There are plenty of reasons. Simply speaking there are no protocols for spam tools to talk to each other. And as much as we may hate "opt-in" having a standard for audit trails as a side benefit might help.

What I *actually* expect is more likely to happen, instead, is one or more of the following:

1) Users are going to give up on the ISPs and IETF really getting a grip on this problem, and default to using their own widely divergent array of spam content-based filtering tools (SpamAssassin or whatever);


They have already done that and if you have noticed the ASRG is not exactly popular in the newsgroups :)

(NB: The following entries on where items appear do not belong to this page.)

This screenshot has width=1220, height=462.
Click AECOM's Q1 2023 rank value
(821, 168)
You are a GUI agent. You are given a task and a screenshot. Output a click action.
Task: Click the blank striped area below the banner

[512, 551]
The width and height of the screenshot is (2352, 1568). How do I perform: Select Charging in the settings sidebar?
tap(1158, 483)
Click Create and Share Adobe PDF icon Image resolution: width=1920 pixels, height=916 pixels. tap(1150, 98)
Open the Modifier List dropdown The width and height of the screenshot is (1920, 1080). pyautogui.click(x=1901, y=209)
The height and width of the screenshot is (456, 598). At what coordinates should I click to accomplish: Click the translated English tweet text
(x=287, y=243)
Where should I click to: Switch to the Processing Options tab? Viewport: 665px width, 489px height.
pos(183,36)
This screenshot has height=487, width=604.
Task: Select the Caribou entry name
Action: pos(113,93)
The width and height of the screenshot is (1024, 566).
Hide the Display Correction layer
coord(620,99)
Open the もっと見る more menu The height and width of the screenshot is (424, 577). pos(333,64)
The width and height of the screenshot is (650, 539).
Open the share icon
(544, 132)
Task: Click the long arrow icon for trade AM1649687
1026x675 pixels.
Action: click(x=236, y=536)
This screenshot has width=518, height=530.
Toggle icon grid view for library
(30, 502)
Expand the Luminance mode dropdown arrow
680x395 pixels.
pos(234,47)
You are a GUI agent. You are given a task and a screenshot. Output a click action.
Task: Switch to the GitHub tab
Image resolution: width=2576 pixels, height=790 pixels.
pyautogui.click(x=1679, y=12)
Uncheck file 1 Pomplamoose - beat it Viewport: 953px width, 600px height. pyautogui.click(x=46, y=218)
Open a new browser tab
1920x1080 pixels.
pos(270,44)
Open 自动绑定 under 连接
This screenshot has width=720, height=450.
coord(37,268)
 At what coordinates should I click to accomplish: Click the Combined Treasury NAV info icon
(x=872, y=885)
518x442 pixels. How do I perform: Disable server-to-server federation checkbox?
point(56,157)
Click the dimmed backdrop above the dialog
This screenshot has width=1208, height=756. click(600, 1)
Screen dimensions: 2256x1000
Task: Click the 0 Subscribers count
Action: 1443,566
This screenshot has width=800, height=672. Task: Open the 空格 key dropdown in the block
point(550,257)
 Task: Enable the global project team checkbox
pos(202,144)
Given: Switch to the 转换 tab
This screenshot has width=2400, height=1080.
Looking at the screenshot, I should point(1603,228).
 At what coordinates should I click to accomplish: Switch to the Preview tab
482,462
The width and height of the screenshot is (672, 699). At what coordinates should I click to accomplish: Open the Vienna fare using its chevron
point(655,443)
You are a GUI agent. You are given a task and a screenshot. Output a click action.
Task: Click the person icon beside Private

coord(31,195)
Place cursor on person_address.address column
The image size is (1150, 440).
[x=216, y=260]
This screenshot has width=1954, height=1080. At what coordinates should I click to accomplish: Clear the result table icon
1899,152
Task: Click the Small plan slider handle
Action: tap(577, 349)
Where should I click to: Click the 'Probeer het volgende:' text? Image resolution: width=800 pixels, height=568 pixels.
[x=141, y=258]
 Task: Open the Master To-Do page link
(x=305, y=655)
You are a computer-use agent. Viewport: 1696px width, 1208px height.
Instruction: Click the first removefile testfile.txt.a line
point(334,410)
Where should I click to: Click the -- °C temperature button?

2) ISPs and domain providers are going to choose one of a perhaps wide variety of tools to attack the problem, even perhaps writing one of their own (AOL, perhaps, might take this approach) and tailor it precisely to their own users and purposes... and use the specificity to differentiate their service offering from that offered by other ISPs, and coincidentally to help "lock in" their customers who will stay with that ISP or domain provider rather than having to "start over" redefining their filters and processes using the dissimilar tools offered by competing ISPs.


They have already begun using tools. We are seeking a way to unify them.

Alternatively, we might come up with some kind of a standard here which is nice but not sufficiently flexible that even after it's adopted net-wide, then some ISP comes up with something more powerful and flexible (say, more like a SPITBOL-based filter evolved from what I've been using here) and while not being standard-compliant, is compelling enough that it makes the "standard" version obsolete.

We are not seeking to create a standard implementation - we are only seeking a generic framework and some protocols, and formats. ALL or MOST of the implementation details will be left upto the implementors. I think we need to clear this point up.

Additionally as a long term goal we might seek to change the architechture and email standards on the entire Internet such as (gasp) kill or change SMTP. As a short-term that is not possible, but as a long-term goal it might become an option. That is something that only the IETF can accomplish since they are the keepers of SMTP and related standards.

I think there's a lot to be said for keeping the process single-ended (i.e. not doing anything special or even different between sender and recipient agents)... in fact, not changing the sender end AT ALL (other than, hopefully, encouraging plain ASCII text as the 'standard' format for unexpected transmissions and discouraging unexpected attachments and spamming!)


We would seek to address the receiver first and his MTA. Then we can work our way from there upstream. Also, BCPs - plenty of possibilities there.

Does that make my thinking clearer?


A bit but I am still not on the same page as you. I also want to make it clear that "consent" is not the only options available to us. Even though the charter focuses on consent it is not cast in stone and can be changed if a strong enough reason arises. So we are open to other "non-consent" possibilities, but as of now, the consent framework is looking to be a good direction to research.